Lex Revell-Lewis

Personal information
- Born: 25 February 2004 (age 22)

Sport
- Country: New Zealand
- Sport: Athletics
- Event: 400 metres

Achievements and titles
- National finals: 400 m champion (2023, 2024, 2025, 2026)
- Personal best(s): 200m: 20.49 (Christchurch, 2026) 400m: 45.82 (Darwin, 2026) NR

Medal record
Men's athletics
Representing New Zealand
Oceania Championships
| Gold medal – first place | 2024 Suva | Mixed 4 × 400 m relay |

= Lex Revell-Lewis =

New Zealand athlete (born 2004)

Lex Revell-Lewis (born 25 February 2004) is a New Zealand sprinter. He is the national record holder over 400 metres and a multiple-time national champion.

==Biography==
From Avondale, Auckland, he trains in Henderson. He joined Avondale Athletics Club at the age of two years-old before later joining Waitakere Athletics Club, working with coach Nuree Greenhalgh. He won the New Zealand Junior Boys 400 metres title at the New Zealand Secondary Schools Track & Field Championships in 2019. That year, he also won the national U18 400 m title in Christchurch. He later attended Avondale College and won the Auckland 400 m title in 2021, amidst race cancelations at the time due to the Covid-19 pandemic.

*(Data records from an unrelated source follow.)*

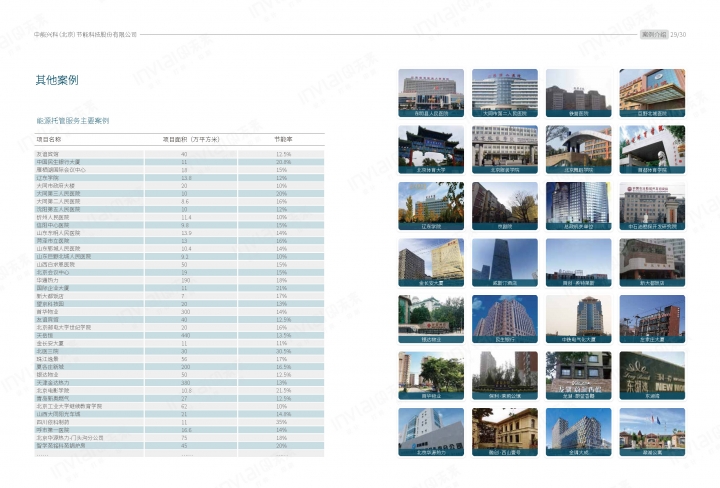Screen dimensions: 720x488
Task: Select the 北京华源热力 building photo
Action: click(x=431, y=429)
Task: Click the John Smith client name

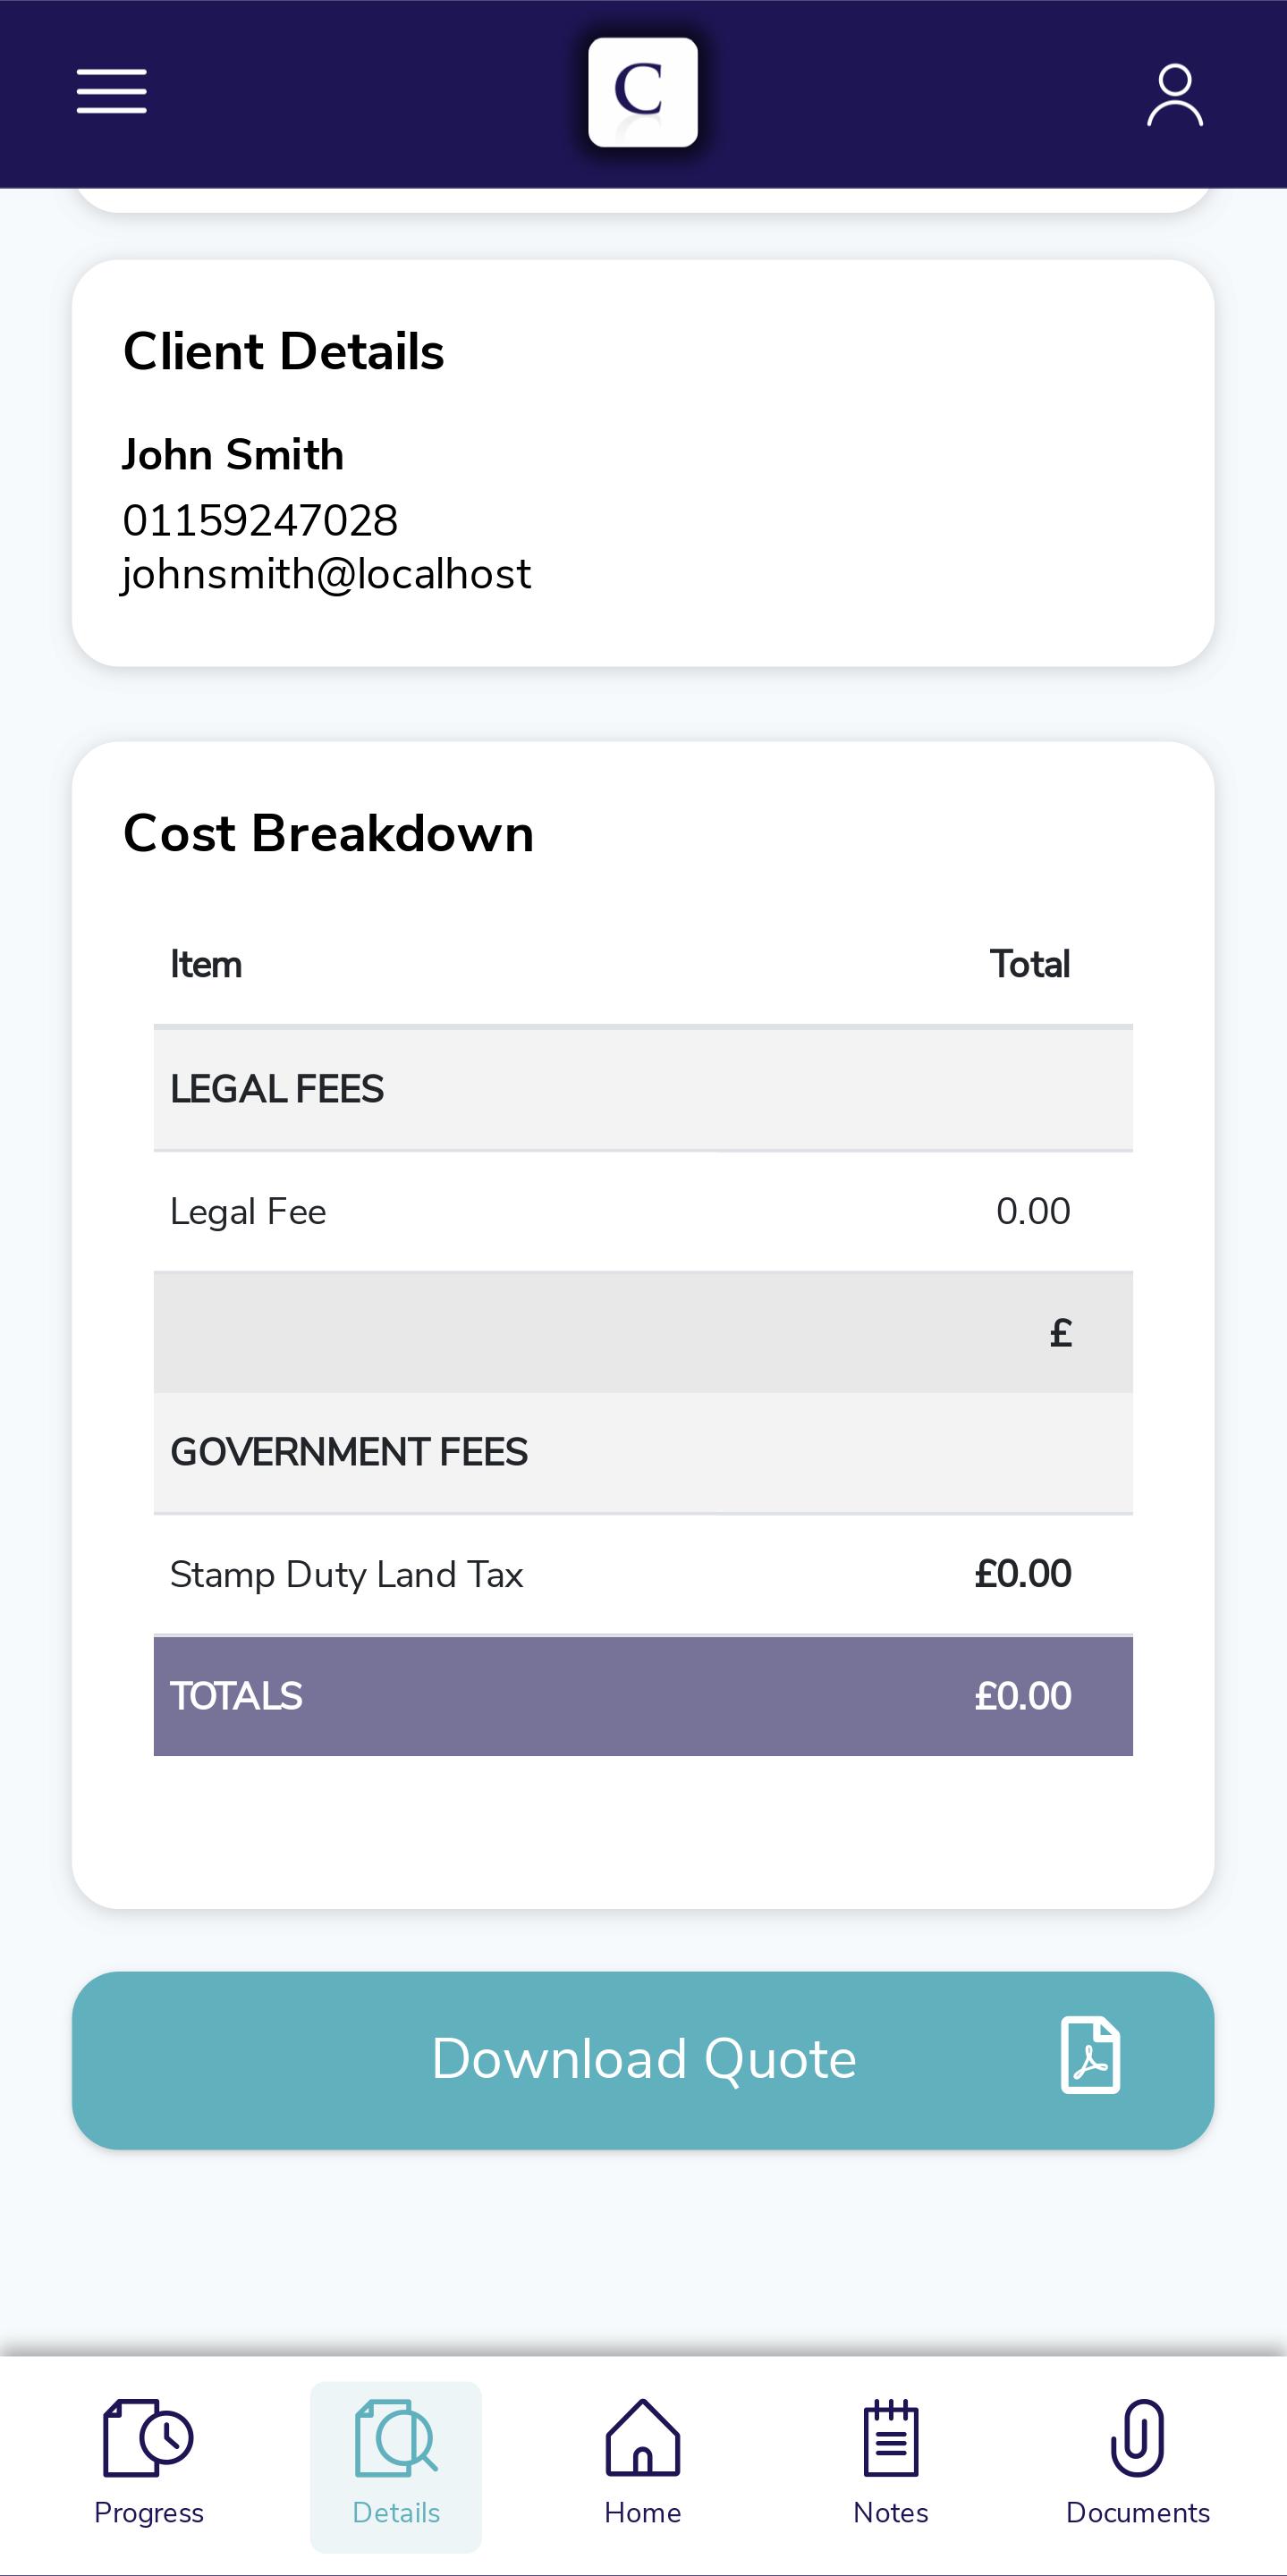Action: [x=233, y=455]
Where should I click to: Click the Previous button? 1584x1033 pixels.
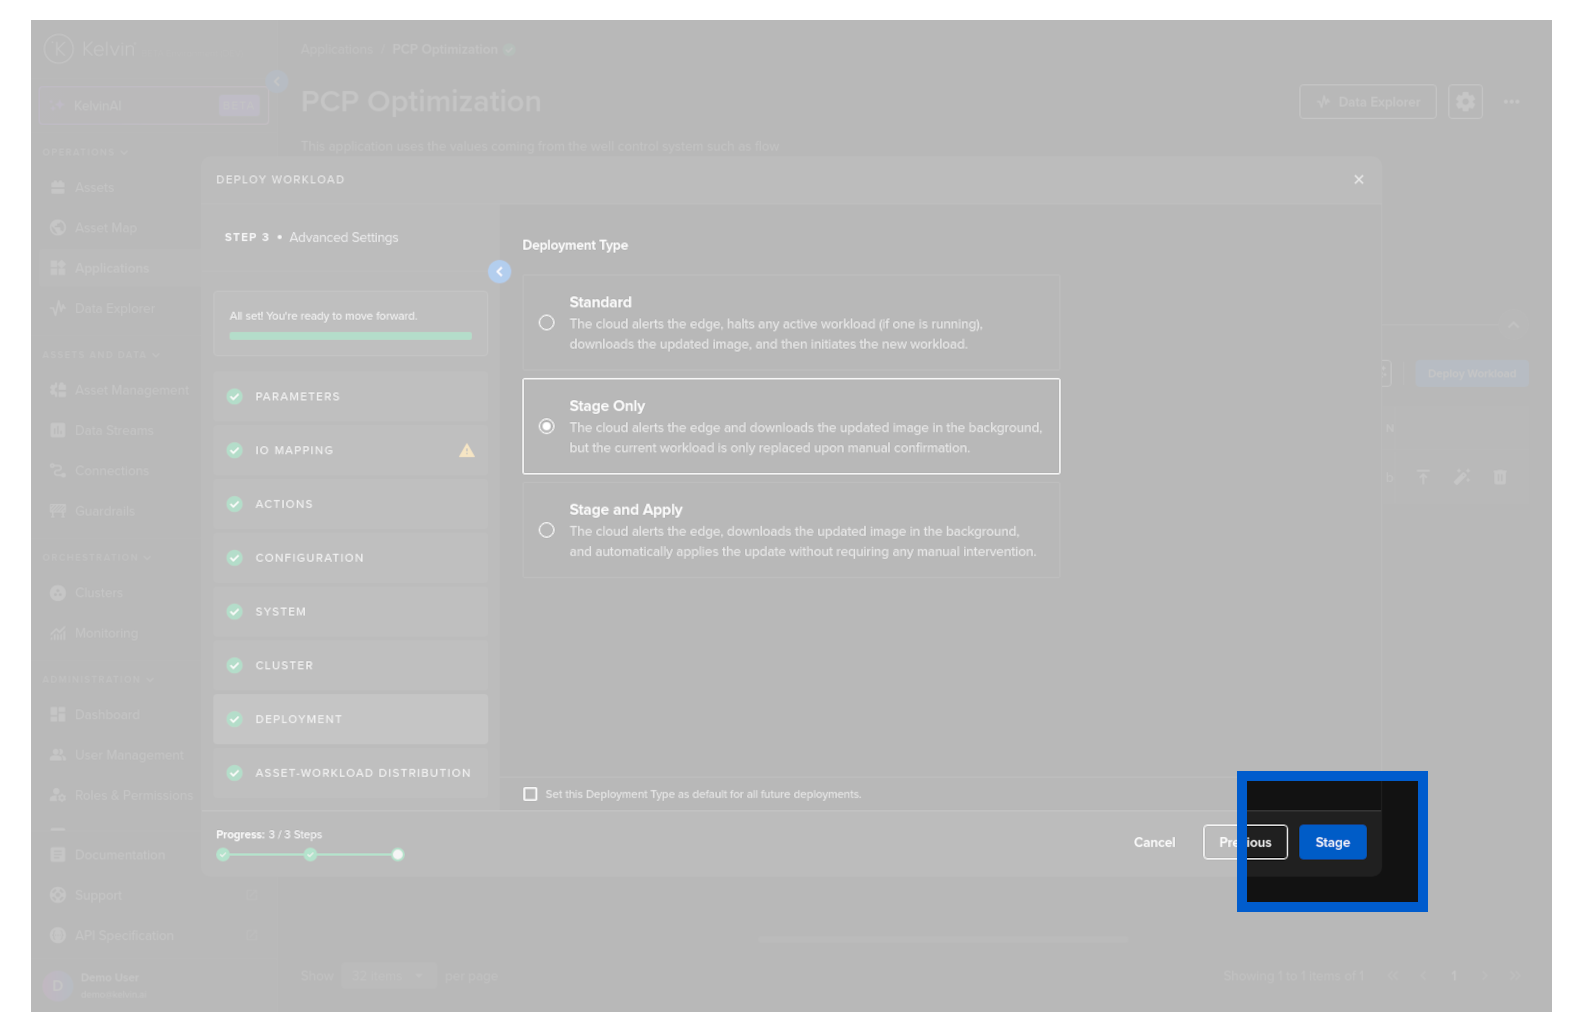click(x=1245, y=842)
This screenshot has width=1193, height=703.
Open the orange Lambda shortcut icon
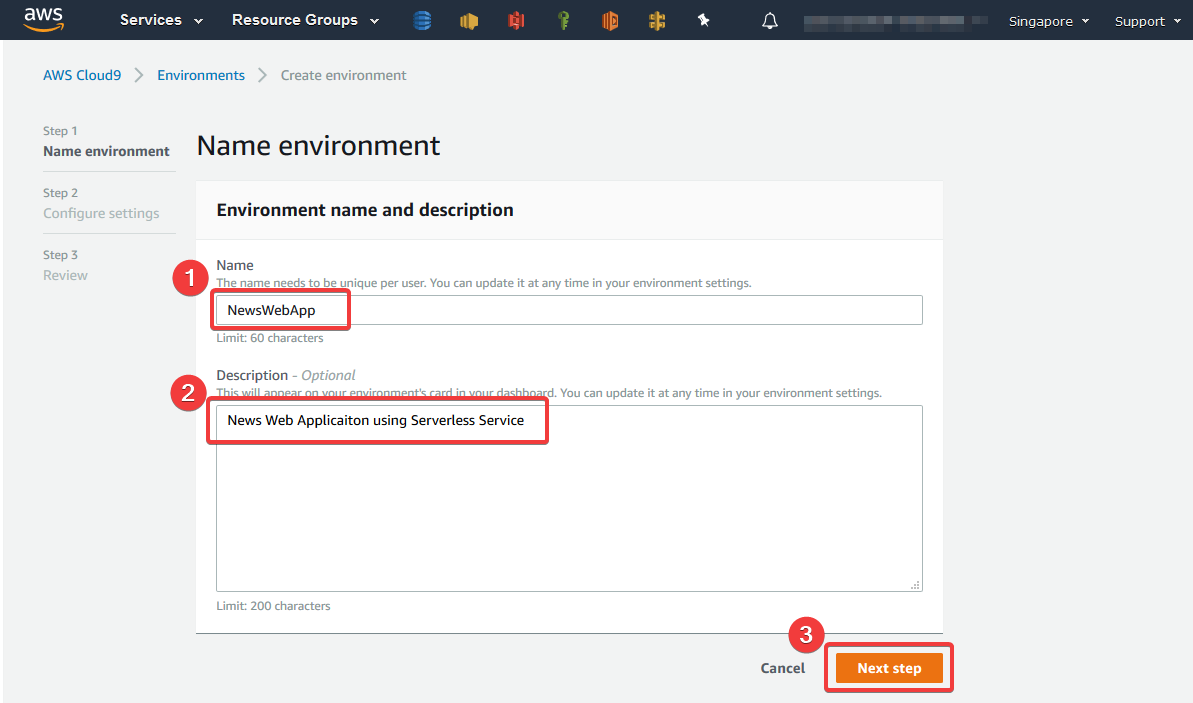pyautogui.click(x=610, y=21)
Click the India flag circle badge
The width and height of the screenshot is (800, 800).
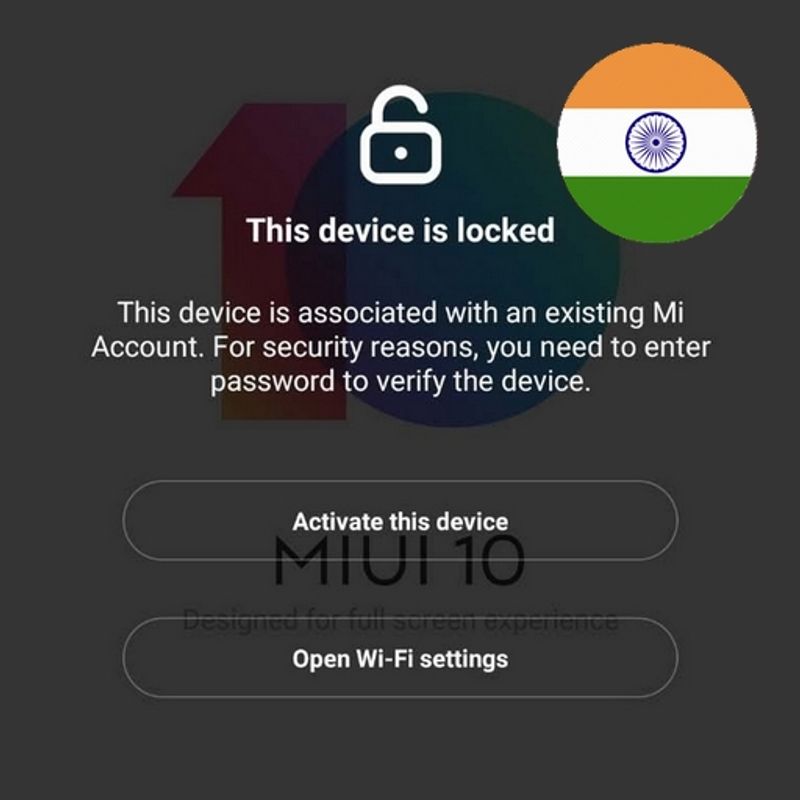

In 2022, he ran personal bests to win the Auckland Championships in 48.75 seconds, and the Sir Graeme Douglas International in Auckland in 47.49 seconds. He then won the national U20 400m title and represented New Zealand at the 2022 World Athletics U20 Championships in Cali, Colombia, although hampered by injury at the Championships. In the 2023 season, he won his first national senior 400m title at the New Zealand Athletics Championships in Wellington running 47.68 seconds, and also ran a personal best of 47.36 seconds whilst competing in Australia. The following year, he retained his national 400 metres title with a run of 46.56 seconds at the New Zealand Athletics Championships in Wellington. That year, he ran a new 400 m personal best at the Sir Graeme Douglas International event, of 46.12 seconds. In June 2024, he was part of the New Zealand mixed 4 x 400 metres team which won the gold medal at the 2024 Oceania Athletics Championships in Suva, Fiji in 3:26.12.

In March 2025, he won the New Zealand Athletics Championships in Dunedin, with a winning time of 46.16 seconds.
That month in Melbourne, Revell-Lewis became the first New Zealand athlete man to break 46 seconds for 400 metres, when he ran 45.88 seconds to break the previous national record held by Shaun Farrell since 1998.

In March 2026, he lowered his national record to 45.87 seconds in finishing runner-up to Luke van Ratingen at the Adelaide Invitational. In March 2026, he also retained his national 400 m title at the New Zealand Athletics Championships with a time of 45.97 seconds. He was subsequently named in the New Zealand team for the 2026 World Athletics Indoor Championships in Toruń, Poland, where he ran a New Zealand indoor national record of 47.17 metres. He was selected for the 2026 World Athletics Relays in Gaborone, Botswana. In May, Revell-Lewis finished fourth in the men's 400m at the 2026 Oceania Athletics Championships in Darwin, running 45.82 seconds, a New Zealand national record.

==Personal life==
He is of Samoan descent through his mother.